● **Given passage**:
Essays on Violence, Health and Identity
By Ron Charach
Wolsak and Wynn, 187 pages, $19
IN his first non-fiction collection, Ron Charach straddles the mediums of psychiatry and literature. And he keeps his balance -- mostly.
Charach is a Winnipeg-born-and-raised and Toronto-resident psychiatrist. He's also the author of seven poetry collections, a prolific newspaper contributor and a columnist with the Medical Post magazine, where some of these pieces first appeared.
He makes no bones about his literary aspirations, and even invokes the 16th-century French pioneer of the literary essay, Michel de Montaigne, as inspiration.
Charach holds that literary art, as much or more than psychiatry, should be rooted in reality.
His goal, therefore, is no less than to "make sense of what has gone awry in North American society and abroad." And his stated focus is to urge "society do a better, saner job at controlling lethal agents like firearms, while also taking a closer look at how highly addictive activities might be affecting the readiness of our youth to emerge as the leaders of tomorrow."
Put that way, he sounds preachy.
But the devil is in the details. And the details here are often artfully marshalled.
Charach divides his collection into three parts, dealing respectively with violence, health and religious identity.
The first part, titled Gun Violence, is the strongest. Charach convincingly argues that the American constitutional right to bear arms has been twisted out of logical shape by technological advances in weaponry.
As a psychiatrist, he views the easy availability of handguns in the U.S., coupled with the U.S. Supreme Court's striking down of city-enacted bylaws banning handgun ownership, as rampant folly. "[I[t isn't just bred-in-the-bone immoral men who misuse guns. Good men can (and do) become bad men, especially when drunk, too paranoid, too depressed, too jealous, or, dare we say it, too desperately poor. And when they have access to guns, their human frailties can rapidly become human tragedies."

● **Material provided**:
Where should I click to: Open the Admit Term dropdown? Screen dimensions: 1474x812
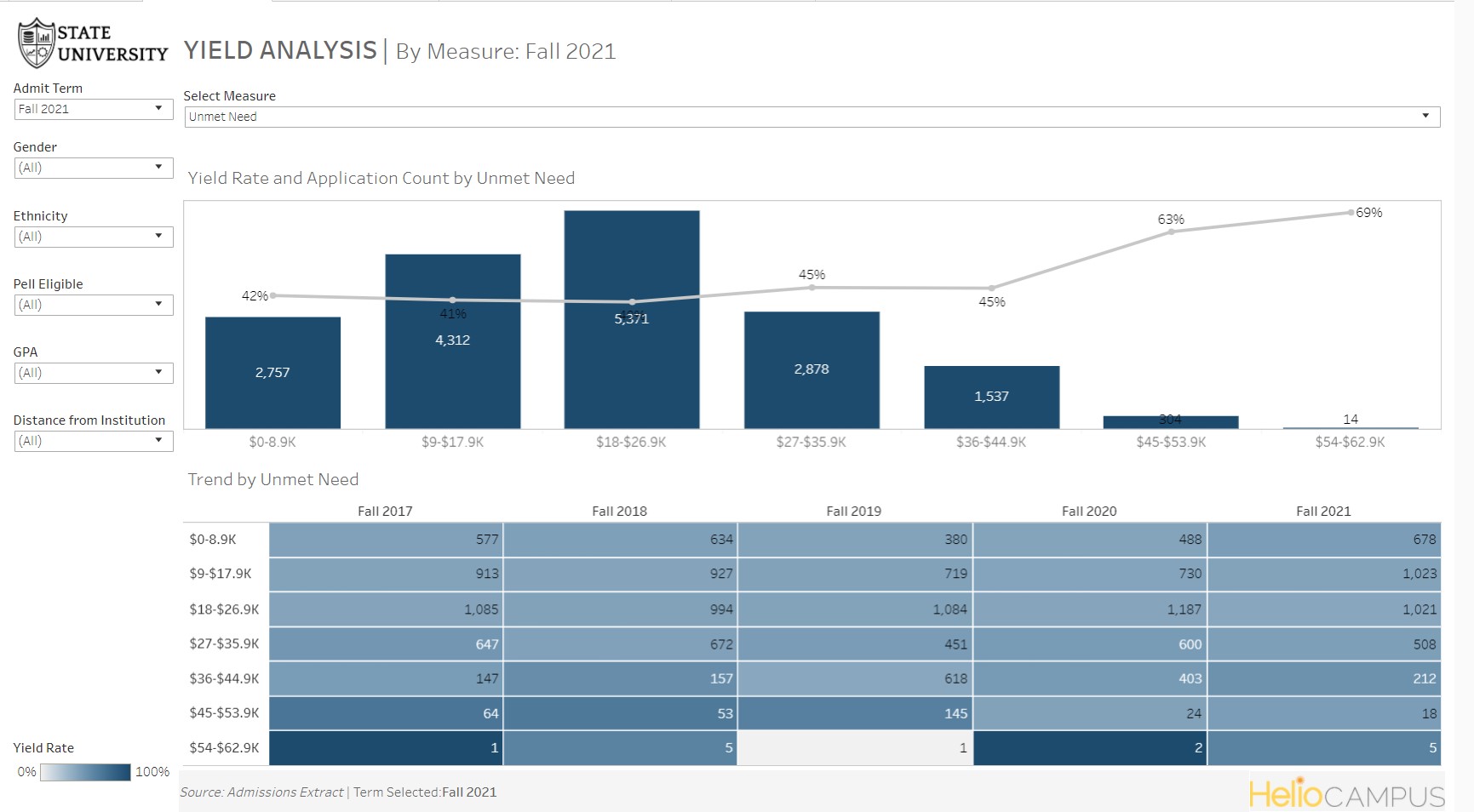point(93,109)
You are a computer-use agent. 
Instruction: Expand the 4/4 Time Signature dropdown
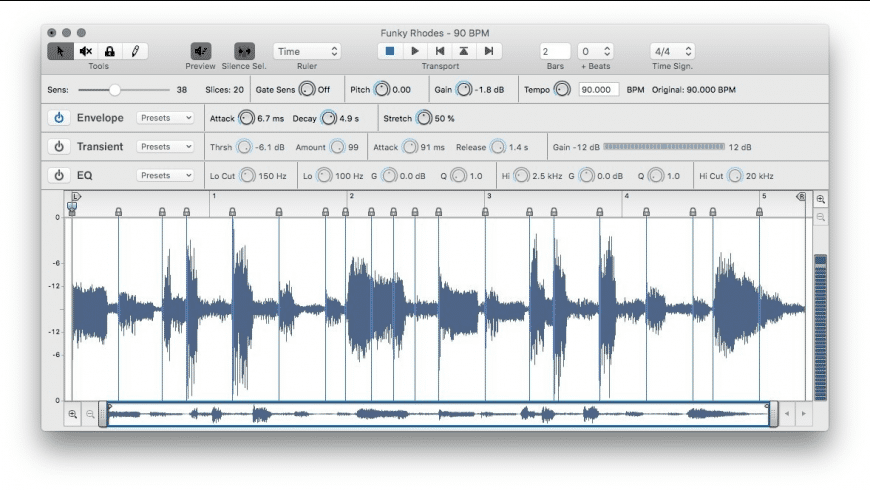[672, 51]
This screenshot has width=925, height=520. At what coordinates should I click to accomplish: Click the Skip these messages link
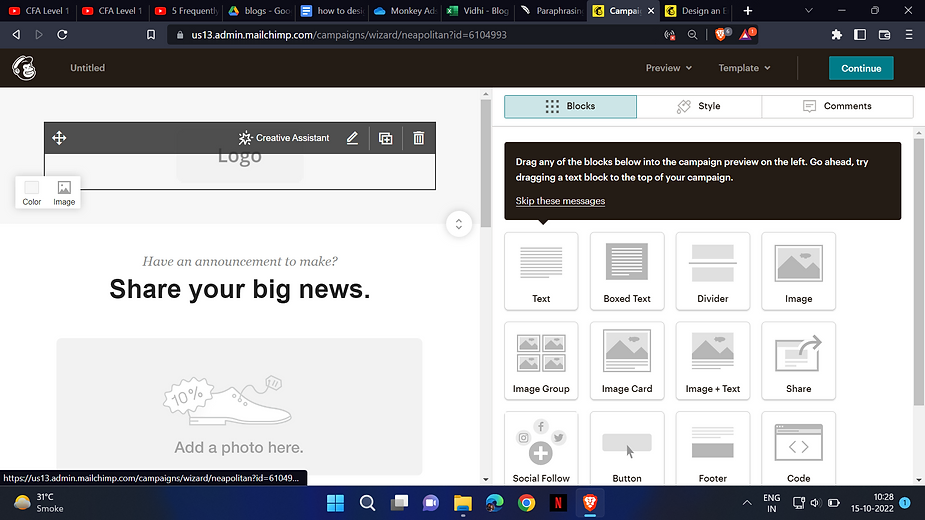pyautogui.click(x=560, y=201)
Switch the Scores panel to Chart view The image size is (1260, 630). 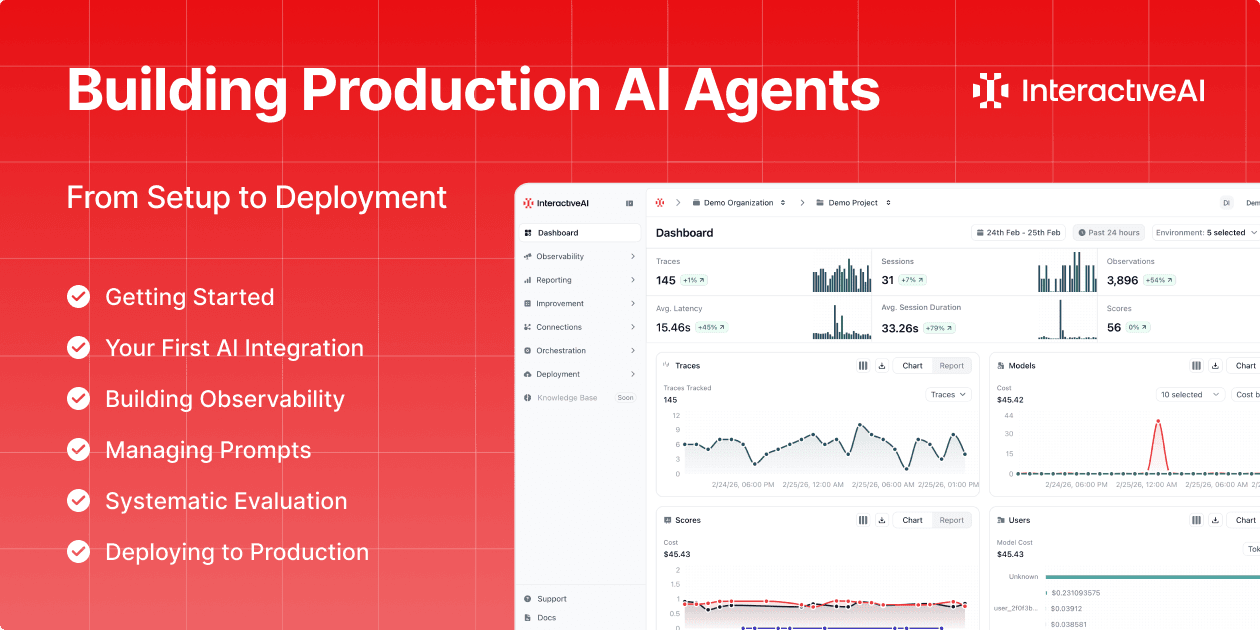coord(912,520)
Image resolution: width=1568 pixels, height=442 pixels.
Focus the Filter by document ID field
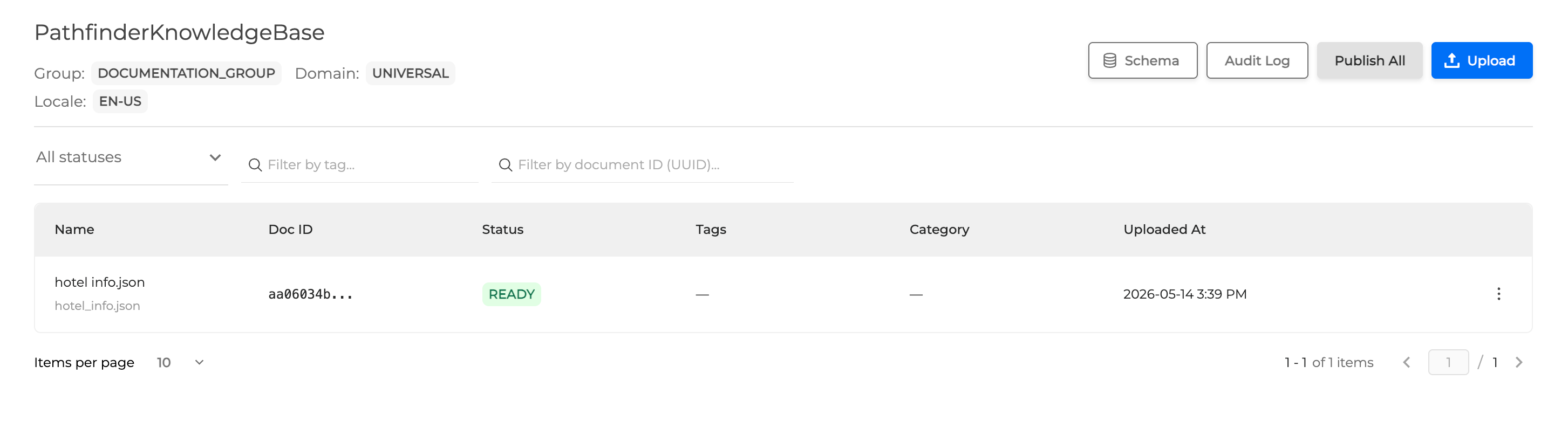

● **Work required**: Write the continuation of the review of Ron Charach's essay collection, picking up after its final sentence. The rows are separate material and have no connection to the review of Ron Charach's essay collection.

● **Output for this exercise**:
And lest Canadians feel smug about ours being a peaceable society next to the U.S., Charach reminds us that Kimveer Gill, who murdered one and wounded 19 in a 2006 attack on Montreal's Dawson College, "legally obtained his firearms and the permits to use them."
Also noteworthy, under Charach's health rubric in Part 2, is a thoughtful and balanced medico-legal piece on the pros and cons of both marijuana use and marijuana legalization (which he largely favours).
However, not every essay is stellar.
A reflection on a touring anatomy exhibit (Charach dubs it an "extravaganza") he saw at the Ontario Science Centre seems out of place. Likewise, a piece on why he writes poetry comes off as self-indulgent.
The book also could have used a fact checker. There's not a huge number of gaffes, but they tend to surface at the worst of times.
For example, Charach winds down an excellent piece on the concepts of distress and lethality in the context of violence, especially suicidal violence, with criticism of capitalism's culpability in the proliferation of high-tech weapons on the streets of American cities, and offers that "many U.S. legislators in both Houses of Parliament join the boards of defence contractors after they retire."
The U.S. doesn't have Houses of Parliament. It has a Congress, composed of a House of Representatives and Senate.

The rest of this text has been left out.